There shall come in the last days scoffers, walking after their own lusts, and saying,
2 Peter 3:3-14Where is the promise of His coming? For since the fathers fell asleep, all things continue as they were from the beginning of the creation.
Words: First appeared as number 62 in the draft Scottish Translations and Paraphrases, 1781. Attributed to John Ogilvie (1733–1813) (Julian, p. 682).
Music: St. Nicholas (Greene) Maurice Greene (1696–1755) (🔊 pdf nwc).

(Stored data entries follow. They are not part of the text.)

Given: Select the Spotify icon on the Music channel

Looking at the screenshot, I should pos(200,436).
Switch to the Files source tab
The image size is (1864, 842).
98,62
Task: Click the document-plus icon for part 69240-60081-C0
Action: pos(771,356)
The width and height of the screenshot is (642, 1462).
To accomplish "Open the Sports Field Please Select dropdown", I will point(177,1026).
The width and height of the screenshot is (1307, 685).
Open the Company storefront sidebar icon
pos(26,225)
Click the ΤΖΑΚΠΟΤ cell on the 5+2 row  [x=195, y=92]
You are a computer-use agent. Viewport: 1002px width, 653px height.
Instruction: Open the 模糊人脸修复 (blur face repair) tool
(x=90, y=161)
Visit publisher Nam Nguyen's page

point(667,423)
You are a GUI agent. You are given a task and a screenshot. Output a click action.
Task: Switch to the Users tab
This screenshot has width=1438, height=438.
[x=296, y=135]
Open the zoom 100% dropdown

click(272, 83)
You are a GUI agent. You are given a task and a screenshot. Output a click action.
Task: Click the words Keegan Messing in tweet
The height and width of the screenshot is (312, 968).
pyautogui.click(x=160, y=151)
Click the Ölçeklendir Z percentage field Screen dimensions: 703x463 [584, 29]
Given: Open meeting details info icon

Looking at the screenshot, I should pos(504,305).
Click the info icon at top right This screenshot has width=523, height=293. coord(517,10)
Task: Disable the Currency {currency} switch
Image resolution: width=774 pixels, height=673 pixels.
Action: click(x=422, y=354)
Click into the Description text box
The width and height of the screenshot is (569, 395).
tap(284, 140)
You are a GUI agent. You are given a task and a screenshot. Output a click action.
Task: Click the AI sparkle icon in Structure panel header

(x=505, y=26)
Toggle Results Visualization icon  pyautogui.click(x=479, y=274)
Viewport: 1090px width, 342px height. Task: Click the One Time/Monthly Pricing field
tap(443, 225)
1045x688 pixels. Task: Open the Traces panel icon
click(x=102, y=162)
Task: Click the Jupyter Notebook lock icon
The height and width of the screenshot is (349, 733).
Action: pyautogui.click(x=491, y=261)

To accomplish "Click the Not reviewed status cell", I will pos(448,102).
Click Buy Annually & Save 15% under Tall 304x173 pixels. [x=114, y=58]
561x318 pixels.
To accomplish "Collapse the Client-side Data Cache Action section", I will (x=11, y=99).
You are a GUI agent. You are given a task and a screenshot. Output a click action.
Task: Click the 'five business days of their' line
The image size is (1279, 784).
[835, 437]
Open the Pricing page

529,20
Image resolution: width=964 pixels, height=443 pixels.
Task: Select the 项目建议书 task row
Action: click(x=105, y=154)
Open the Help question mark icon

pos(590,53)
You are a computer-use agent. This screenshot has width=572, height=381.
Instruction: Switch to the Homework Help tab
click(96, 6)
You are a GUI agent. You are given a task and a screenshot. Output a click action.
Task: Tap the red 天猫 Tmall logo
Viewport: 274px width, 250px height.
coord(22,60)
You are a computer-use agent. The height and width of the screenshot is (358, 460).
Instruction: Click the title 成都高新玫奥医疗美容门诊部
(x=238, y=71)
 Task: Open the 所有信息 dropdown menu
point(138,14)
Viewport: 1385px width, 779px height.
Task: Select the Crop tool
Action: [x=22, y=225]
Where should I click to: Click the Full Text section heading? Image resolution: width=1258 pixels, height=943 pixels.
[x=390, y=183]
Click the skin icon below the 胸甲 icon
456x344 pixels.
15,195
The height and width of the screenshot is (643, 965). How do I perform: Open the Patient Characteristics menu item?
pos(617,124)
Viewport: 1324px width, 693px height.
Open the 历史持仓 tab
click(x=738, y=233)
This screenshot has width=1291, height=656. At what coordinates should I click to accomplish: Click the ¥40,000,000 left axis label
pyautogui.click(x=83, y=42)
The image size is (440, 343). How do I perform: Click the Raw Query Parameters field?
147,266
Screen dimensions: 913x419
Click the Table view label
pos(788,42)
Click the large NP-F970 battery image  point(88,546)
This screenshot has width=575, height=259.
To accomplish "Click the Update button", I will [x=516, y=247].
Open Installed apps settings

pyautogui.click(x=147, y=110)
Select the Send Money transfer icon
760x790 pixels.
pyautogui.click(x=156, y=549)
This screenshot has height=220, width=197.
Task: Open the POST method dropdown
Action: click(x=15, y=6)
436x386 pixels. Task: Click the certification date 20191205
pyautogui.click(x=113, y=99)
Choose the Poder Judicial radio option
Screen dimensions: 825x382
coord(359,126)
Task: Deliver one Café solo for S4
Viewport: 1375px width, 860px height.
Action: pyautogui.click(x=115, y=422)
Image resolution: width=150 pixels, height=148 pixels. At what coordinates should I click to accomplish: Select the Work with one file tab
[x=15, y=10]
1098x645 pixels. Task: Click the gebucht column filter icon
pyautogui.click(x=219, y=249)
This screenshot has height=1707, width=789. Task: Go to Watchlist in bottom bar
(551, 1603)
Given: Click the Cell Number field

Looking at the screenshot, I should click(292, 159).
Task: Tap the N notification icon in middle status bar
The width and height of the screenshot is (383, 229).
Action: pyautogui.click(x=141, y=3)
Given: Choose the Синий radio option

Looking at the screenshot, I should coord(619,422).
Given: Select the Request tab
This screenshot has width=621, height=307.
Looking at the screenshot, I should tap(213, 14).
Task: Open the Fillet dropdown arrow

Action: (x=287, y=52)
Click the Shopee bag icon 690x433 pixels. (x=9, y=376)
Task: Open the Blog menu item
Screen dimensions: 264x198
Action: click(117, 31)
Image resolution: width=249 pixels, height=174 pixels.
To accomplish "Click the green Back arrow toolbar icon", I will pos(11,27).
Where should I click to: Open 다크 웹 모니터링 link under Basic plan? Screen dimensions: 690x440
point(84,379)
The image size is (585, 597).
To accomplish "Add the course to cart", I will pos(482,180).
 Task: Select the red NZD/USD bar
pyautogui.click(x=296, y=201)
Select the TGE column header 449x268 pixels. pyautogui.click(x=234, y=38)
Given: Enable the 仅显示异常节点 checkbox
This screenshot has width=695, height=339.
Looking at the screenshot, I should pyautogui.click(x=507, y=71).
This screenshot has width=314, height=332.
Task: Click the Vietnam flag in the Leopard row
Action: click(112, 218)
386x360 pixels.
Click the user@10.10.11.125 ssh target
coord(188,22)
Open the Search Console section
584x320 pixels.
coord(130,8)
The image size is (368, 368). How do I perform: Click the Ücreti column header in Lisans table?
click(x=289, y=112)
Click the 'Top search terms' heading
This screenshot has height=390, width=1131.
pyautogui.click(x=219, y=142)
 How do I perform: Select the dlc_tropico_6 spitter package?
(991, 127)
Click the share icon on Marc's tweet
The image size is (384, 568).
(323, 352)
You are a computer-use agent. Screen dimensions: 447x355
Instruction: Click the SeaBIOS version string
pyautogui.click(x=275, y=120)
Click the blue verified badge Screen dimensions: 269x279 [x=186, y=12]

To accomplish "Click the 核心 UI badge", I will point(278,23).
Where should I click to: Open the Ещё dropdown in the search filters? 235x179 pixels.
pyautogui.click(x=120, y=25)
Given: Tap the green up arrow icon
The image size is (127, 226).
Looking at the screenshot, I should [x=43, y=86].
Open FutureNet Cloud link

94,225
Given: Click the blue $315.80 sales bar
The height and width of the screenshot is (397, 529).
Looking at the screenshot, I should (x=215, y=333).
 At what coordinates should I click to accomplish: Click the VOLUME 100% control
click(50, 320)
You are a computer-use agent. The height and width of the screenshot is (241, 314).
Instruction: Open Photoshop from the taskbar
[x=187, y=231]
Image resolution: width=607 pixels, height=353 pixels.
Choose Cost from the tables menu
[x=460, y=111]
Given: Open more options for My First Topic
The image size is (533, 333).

If you know where to get a good picture of Ogilvie (head & shoulders, at least 200×300 pixels),
Lo! in the last of days behold
A faithless race arise;
Their lawless lust their only rule;
And thus the scoffer cries:
“Where is the promise, deemed so true,
That spoke the Savior near?
E’er since our fathers slept in dust,
No change has reached our ear.
Years rolled on years successive glide,
Since first the world began,
And on the tide of time still floats,
Secure, the bark of man.
Thus speaks the scoffer; but his words
Conceal the truth he knows,
That from the waters’ dark abyss
The earth at first arose.
But when the sons of men began
With one consent to stray,
At Heav’n’s command a deluge swept
The godless race away.
A different fate is now prepared
For nature’s trembling frame;
Soon shall her orbs be all enwrapt
In one devouring flame.
Reserved are sinners for the hour
When to the gulf below,
Armed with the hand of sovereign power,
The Judge consigns His foe.
Though now, ye just! the time appears
Protracted, dark, unknown,
An hour, a day, a thousand years,
To Heaven’s great Lord are one.
Still all may share His sovereign grace,
In every change secure;
The meek, the suppliant contrite race,
Shall find His mercy sure.
The contrite race He counts His friends,
Forbids the suppliant’s fall;
Condemns reluctant, but extends
The hope of grace to all.
Yet as the night-wrapped thief who lurks
To seize th’expected prize,
Thus steals the hour when Christ shall come,
And thunder rend the skies.
Then at the loud, the solemn peal,
The heav’ns shall burst away;
The elements shall melt in flame,
At nature’s final day.
Since all this frame of things must end,
As Heav’n has so decreed,
How wise our inmost thoughts to guard,
And watch over every deed;
Expecting calm th’appointed hour,
When, nature’s conflict o’er,
A new and better world shall rise,
Where sin is known no more.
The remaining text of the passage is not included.